Now, don't think I'm too crass here; everyone's entitled to make a mistake. But I know the system. For years everyone's ASU  personal home page addresses were e-mailed to them with an underscore after the slash instead of a tilde. No amount of pleading could make the techies correct this or even jury rig it by saying "Hey, that underscore should be tilde. Enjoy your new address." No way. No one ever got their correct address and they had to rely upon word of mouth street knowledge to get their pages up and running -- and to do a great number of other really basic computer related tasks. They still do.
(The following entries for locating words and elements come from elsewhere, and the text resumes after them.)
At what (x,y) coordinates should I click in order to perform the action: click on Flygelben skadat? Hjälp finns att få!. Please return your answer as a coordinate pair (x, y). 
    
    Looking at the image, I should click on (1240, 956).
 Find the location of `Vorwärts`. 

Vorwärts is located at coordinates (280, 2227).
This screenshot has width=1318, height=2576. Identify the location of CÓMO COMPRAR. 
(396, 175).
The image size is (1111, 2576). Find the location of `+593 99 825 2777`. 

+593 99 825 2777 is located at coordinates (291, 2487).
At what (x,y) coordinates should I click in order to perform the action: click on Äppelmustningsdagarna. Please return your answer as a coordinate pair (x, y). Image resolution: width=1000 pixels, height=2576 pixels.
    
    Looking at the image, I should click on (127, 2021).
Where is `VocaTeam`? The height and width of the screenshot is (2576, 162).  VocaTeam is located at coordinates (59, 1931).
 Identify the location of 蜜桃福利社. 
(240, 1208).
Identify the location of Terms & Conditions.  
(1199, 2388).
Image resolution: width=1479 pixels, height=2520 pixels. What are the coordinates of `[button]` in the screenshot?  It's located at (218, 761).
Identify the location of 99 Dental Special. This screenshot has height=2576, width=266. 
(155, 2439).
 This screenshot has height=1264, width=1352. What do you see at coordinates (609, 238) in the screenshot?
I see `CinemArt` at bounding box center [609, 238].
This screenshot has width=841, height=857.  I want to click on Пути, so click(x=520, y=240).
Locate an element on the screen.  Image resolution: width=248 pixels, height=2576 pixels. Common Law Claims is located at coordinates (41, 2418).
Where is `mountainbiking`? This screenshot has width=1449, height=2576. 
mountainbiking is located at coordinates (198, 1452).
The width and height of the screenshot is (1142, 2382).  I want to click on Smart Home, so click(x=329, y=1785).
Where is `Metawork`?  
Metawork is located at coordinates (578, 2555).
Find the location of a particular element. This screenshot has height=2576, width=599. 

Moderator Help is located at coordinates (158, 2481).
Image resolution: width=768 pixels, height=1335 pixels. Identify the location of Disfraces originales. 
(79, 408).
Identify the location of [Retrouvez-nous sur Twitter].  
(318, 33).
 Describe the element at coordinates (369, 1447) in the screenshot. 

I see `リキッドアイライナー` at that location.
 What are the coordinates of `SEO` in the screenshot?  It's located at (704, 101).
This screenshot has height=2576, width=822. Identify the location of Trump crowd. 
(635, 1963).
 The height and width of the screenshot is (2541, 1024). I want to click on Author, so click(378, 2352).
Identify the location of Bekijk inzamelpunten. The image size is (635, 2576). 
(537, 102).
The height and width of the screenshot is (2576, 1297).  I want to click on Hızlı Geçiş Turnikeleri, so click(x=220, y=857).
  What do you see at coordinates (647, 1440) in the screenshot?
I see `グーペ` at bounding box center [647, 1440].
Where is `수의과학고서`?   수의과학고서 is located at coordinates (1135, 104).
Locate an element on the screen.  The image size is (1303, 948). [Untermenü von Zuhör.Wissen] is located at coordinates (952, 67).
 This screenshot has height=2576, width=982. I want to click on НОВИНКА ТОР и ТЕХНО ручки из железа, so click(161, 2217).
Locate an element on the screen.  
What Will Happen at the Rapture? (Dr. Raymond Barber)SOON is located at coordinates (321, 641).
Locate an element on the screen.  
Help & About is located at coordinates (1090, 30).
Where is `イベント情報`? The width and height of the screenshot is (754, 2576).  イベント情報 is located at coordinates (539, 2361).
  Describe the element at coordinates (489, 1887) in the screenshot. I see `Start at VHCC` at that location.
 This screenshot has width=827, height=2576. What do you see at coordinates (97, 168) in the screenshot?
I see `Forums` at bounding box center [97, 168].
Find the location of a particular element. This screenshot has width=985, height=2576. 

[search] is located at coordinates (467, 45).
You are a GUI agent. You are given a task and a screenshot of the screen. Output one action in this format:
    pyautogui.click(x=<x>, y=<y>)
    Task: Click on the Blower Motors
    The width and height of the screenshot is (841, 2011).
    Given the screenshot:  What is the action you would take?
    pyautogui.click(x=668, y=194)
This is all because of the DOS mindset. Revealing information about the computer is taboo. It loses techie jobs if the public isn't confused. I remember how upset a team of techies were when years ago I said, "Heck I'll get a book and write the HTML myself for our home page." It turned out that I didn't need a whole book -- just a sheet of instructions from a friend. Shoot, a ten-year-old could do it -- and those Windowfied techies had been lording it all over us!

Well, I have hardly even scratched the surface of what I don't like about MicroSoft's products and the bad attitudes they foster. I have not enjoyed waiting for the DOS machines to try in vain to catch up with the Macs and I have not liked seeing the Mac getting dossified by MicroSoft products and bad Karma. I use Virtual PC on my Mac and so I  have two computers for the price of one. With Windows on my Mac, I can jump between the two platforms at will. I can enter the sad, smoggy world of Windows anytime I need to and jump back to the Mac side where absolutely none of the horrors I have described even exist.

Yes, there is a world without those horrors and if that one fact does not prove that the Mac Platform is intrinsically superior to the DOS-based one, then you can compare the two yourself. Hey, you don't  even have to buy a new machine, just wait for the soft version of Mac to come out for your PC and then compare the two. You'll  be able to order nice cold snowcones from hell at the same time. I rest my case.